Przed nami ostatnia prosta. Ustawa z dnia 14 czerwca 2024 r. o ochronie sygnalistów została opublikowana w Dzienniku Ustaw 24 czerwca 2024 r. Przepisy wchodzą w życie 25 września 2024 r.
W relatywnie krótkim czasie przedsiębiorcy zatrudniający 50 lub więcej pracowników, wszystkie podmioty sektora publicznego (z wyjątkiem organów gmin lub powiatów liczących do 10 000 mieszkańców) oraz podmioty prawne wykonujący działalność w zakresie usług, produktów i rynków finansowych oraz przeciwdziałania praniu pieniędzy i finansowaniu terroryzmu, bezpieczeństwa transportu i ochrony środowiska zobowiązani są do zorganizowania efektywnego i transparentnego systemu ochrony sygnalistów.
Wychodząc naprzeciw licznym pytaniom i wątpliwościom jak zorganizować proces obsługi zgłoszeń sygnalistów pod kątem wymagań RODO przedstawiam checklistę działań.
- Przygotowanie procedury zgłoszeń wewnętrznych.
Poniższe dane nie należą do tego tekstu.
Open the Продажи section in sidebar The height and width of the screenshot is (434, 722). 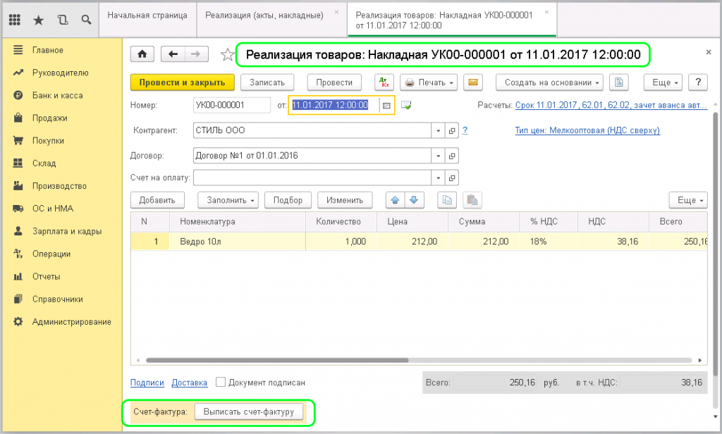tap(49, 118)
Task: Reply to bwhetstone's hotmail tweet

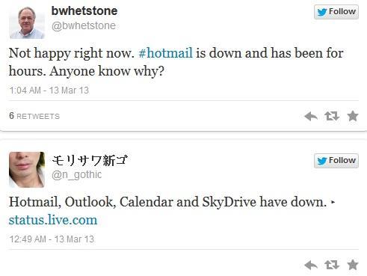Action: point(311,116)
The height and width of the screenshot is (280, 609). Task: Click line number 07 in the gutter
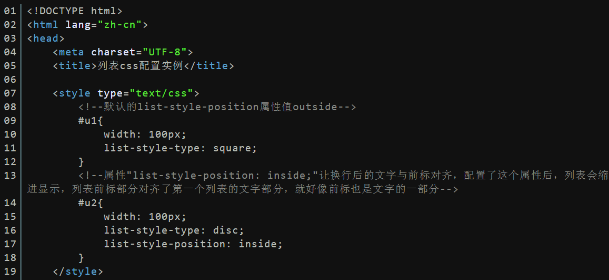(10, 93)
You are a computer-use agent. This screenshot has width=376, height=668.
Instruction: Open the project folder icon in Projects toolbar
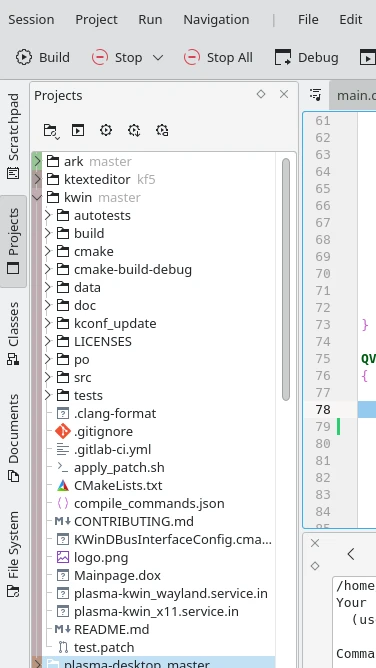[x=51, y=130]
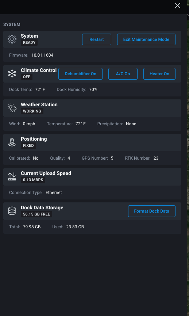Screen dimensions: 189x316
Task: Click the READY system status badge
Action: pyautogui.click(x=29, y=42)
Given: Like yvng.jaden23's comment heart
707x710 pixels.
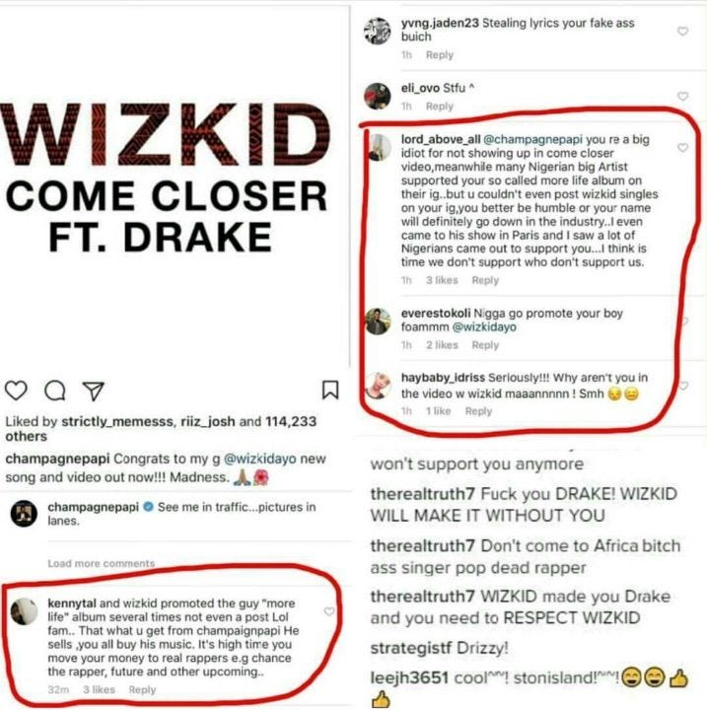Looking at the screenshot, I should coord(683,31).
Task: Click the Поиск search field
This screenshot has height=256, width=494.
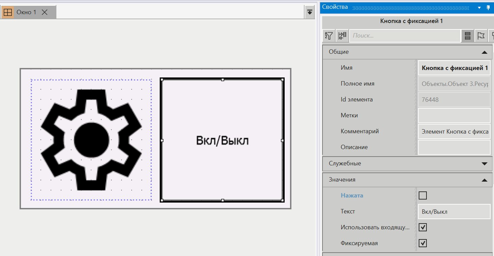Action: (405, 36)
Elementy obligatoryjne procedury wskazane są art. 25 ustawy z dnia 14 czerwca 2024 r. o ochronie sygnalistów. Pamiętajmy o możliwości stworzenia wspólnej procedury zgłoszeń wewnętrznych w przypadku podmiotów należących do grupy kapitałowej.
- Przegląd i ewentualna aktualizacja wpisu dotyczącego procesu obsługi zgłoszeń sygnalistów w rejestrze czynności przetwarzania (ze szczególnym uwzględnieniem na podstawy prawne legalizujące proces). Mając na uwadze możliwość przetwarzania danych osobowych sygnalistów, skłaniałabym się do przyjęcia, iż właściwymi podstawami prawnymi są:
- w przypadku przetwarzania danych zwykłych np. danych kontaktowych sygnalisty – art. 6 ust 1 lit c oraz art. 6 ust 1 lit e RODO;
- w przypadku przetwarzania danych szczególnych np. informacji o stanie zdrowia – art. 9 ust 2 lit g oraz art. 9 ust 2 lit b RODO.
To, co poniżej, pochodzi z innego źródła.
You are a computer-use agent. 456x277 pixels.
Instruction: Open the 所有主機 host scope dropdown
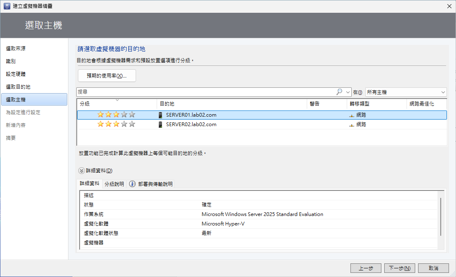point(406,92)
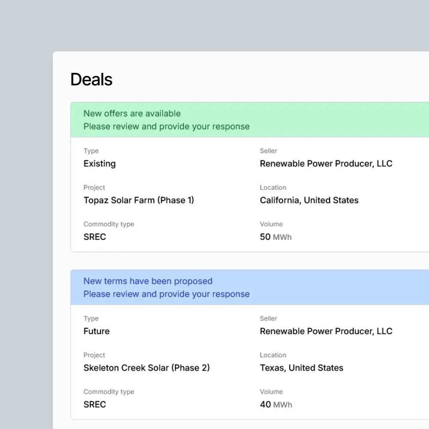This screenshot has width=429, height=429.
Task: Click the Existing deal type value
Action: (100, 164)
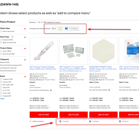Viewport: 139px width, 135px height.
Task: Add PROMOGRAN PRISMA Matrix to cart
Action: 103,115
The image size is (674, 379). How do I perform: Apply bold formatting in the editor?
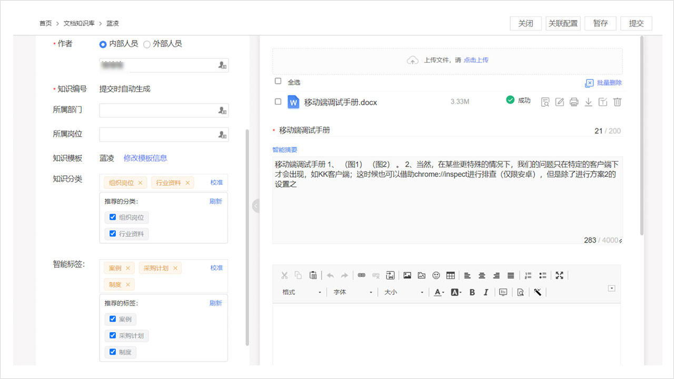pos(472,292)
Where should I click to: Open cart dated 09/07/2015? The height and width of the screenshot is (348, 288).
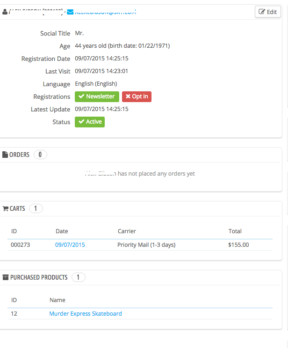coord(70,244)
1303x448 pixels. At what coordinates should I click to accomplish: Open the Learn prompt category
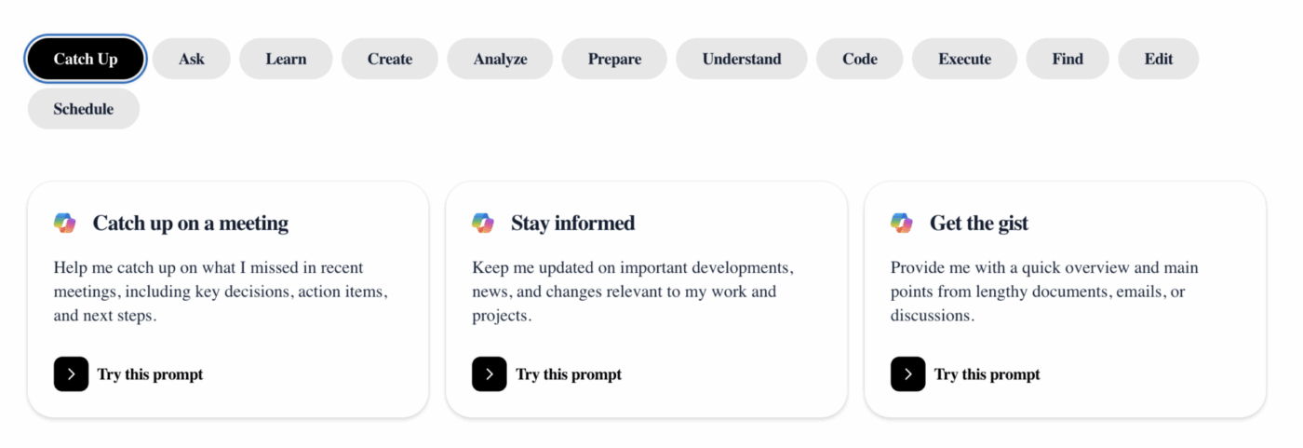tap(286, 59)
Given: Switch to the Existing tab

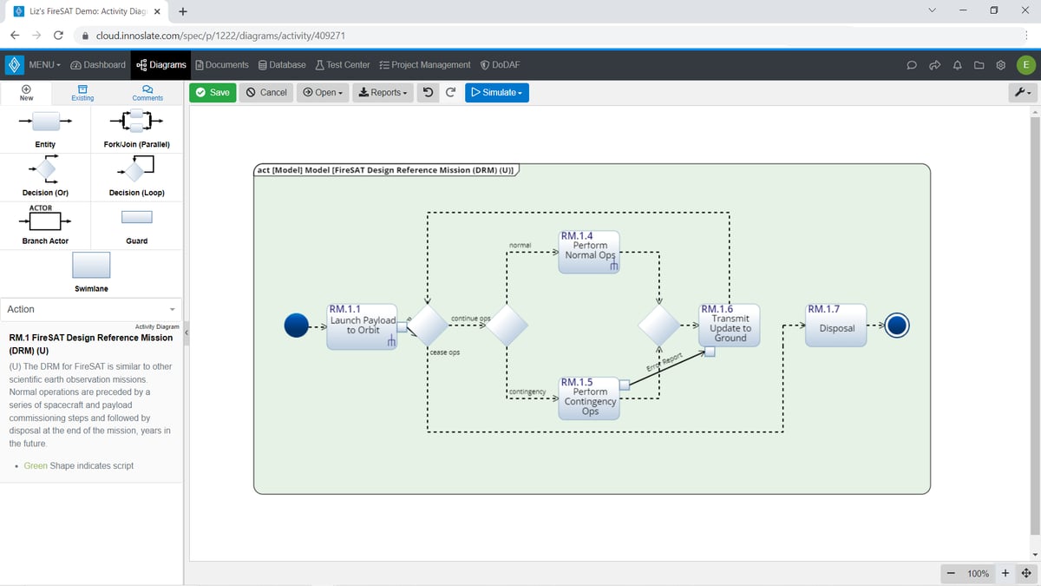Looking at the screenshot, I should (x=82, y=93).
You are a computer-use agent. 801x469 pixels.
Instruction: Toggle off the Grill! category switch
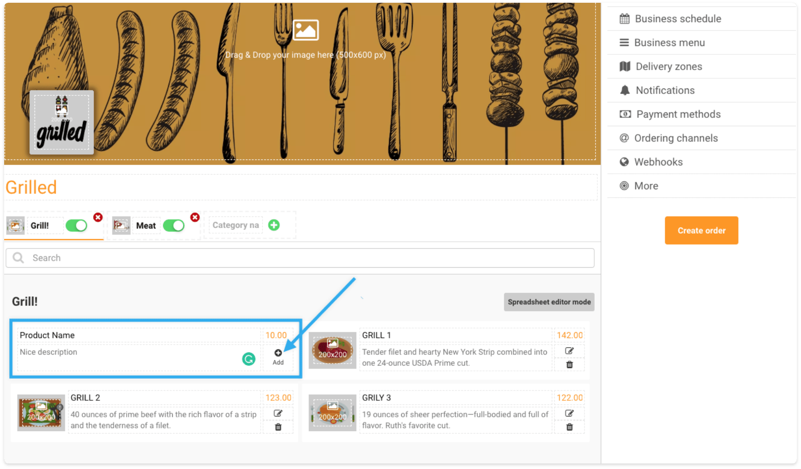pyautogui.click(x=76, y=225)
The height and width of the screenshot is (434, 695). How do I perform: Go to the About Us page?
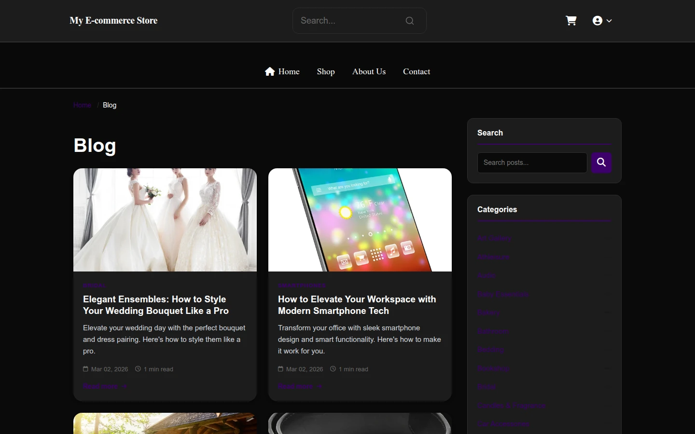pyautogui.click(x=369, y=71)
- Przygotowanie klauzul obowiązku informacyjnego dedykowanych sygnalistom, osobom postronnym, członkom rodziny zgodnie z art. 13 lub 14 RODO w zależności od źródła pozyskania danych osobowych. W zależności od przyjętego kanału komunikacji należy zastanowić się nad formą oraz momentem spełniania obowiązku informacyjnego.
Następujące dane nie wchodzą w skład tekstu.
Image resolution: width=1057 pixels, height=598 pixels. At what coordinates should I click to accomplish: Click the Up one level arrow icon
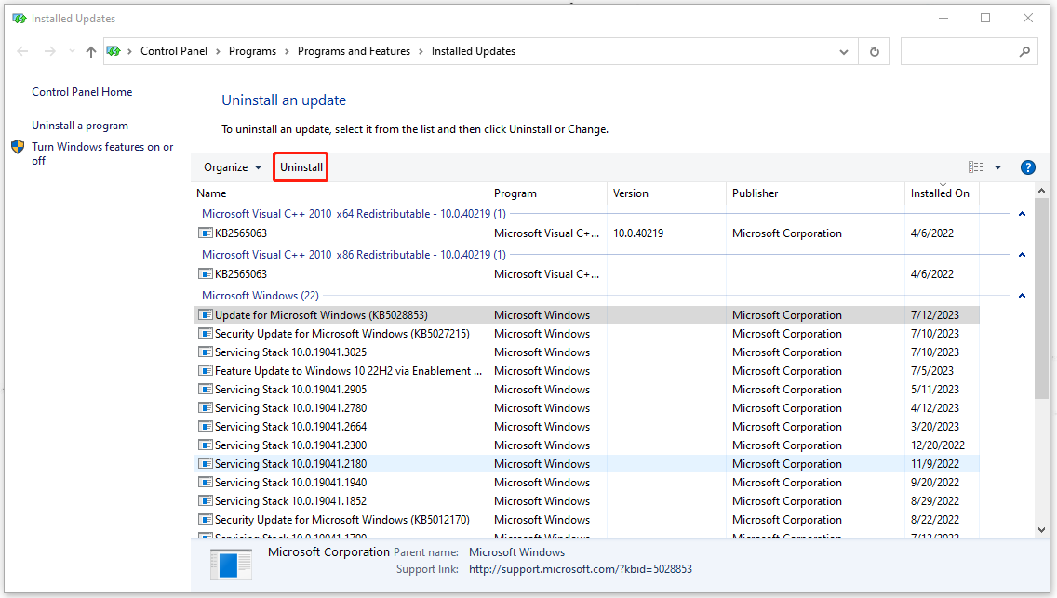(90, 51)
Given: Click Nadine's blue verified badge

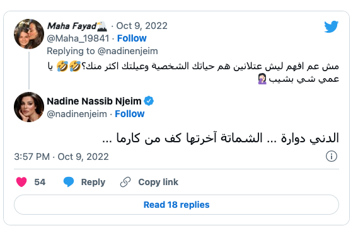Looking at the screenshot, I should [x=149, y=101].
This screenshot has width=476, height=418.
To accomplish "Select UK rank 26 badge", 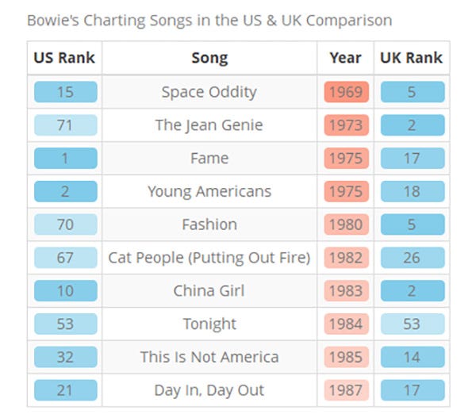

- Jeśli organizacja przygotowała infolinię za pośrednictwem której sygnalista może zgłosić nieprawidłowości – dopełnienie obowiązku informacyjnego powinno nastąpić w formie komunikatu dźwiękowego;
- Jeśli organizacja przygotowała dedykowane skrzynki mailowe – dopełnienie obowiązku informacyjnego może nastąpić chociażby w ramach stosownego autorespondera.
- Przegląd i aktualizacja Polityki retencji.
- Nadanie upoważnień do przetwarzania danych, w tym przetwarzania danych szczególnych kategorii osobom zaangażowanym w proces.
- Wykonanie Privacy by design dla procesu obsługi zgłoszeń sygnalistów.
- Wykonanie DPIA (ocena skutków dla ochrony danych) dla procesu obsługi zgłoszeń sygnalistów zgodnie z Komunikatem Prezesa Urzędu Ochrony Danych Osobowych z dnia 17 czerwca 2019 r. w sprawie wykazu rodzajów operacji przetwarzania danych osobowych wymagających oceny skutków przetwarzania dla ich ochrony tzn. systemy służące do zgłaszania nieprawidłowości (whistleblowing) oraz systemy służące do zgłaszania nieprawidłowości (związanych np. z korupcją, mobbingiem) – w szczególności gdy przetwarzane są w nim dane pracowników.
- Przyjęcie procedury postępowania z danymi nadmiarowymi i niechcianymi w procesie.
- Przygotowanie ulotek/broszur informacyjnych w obszarze zgłoszeń sygnalistów oraz szkoleń dla osób zaangażowanych w proces sygnalistów.
- W przypadku korzystania z usług firm zewnętrznych (system do obsługo zgłoszeń sygnalistów) konieczność zawarcia umowy powierzenia przetwarzania danych osobowych zgodnie z wymaganiami art. 28 RODO. Pamiętajmy także o weryfikacji podmiotu przetwarzającego.
- Udział IOD w procesie obsługi zgłoszeń sygnalistów. Przyjmując dość konserwatywne stanowisko UODO przyjęłabym iż IOD nie może należeć do komisji rozpatrującej żądanie, w tym nie może zajmować się bezpośrednią obsługą zgłoszenia. Udział IOD powinien ograniczyć się moim zdaniem do konsultacji w zakresie należytego dostępu i zabezpieczenia informacji mogących stanowić dane osobowe w rozumieniu RODO.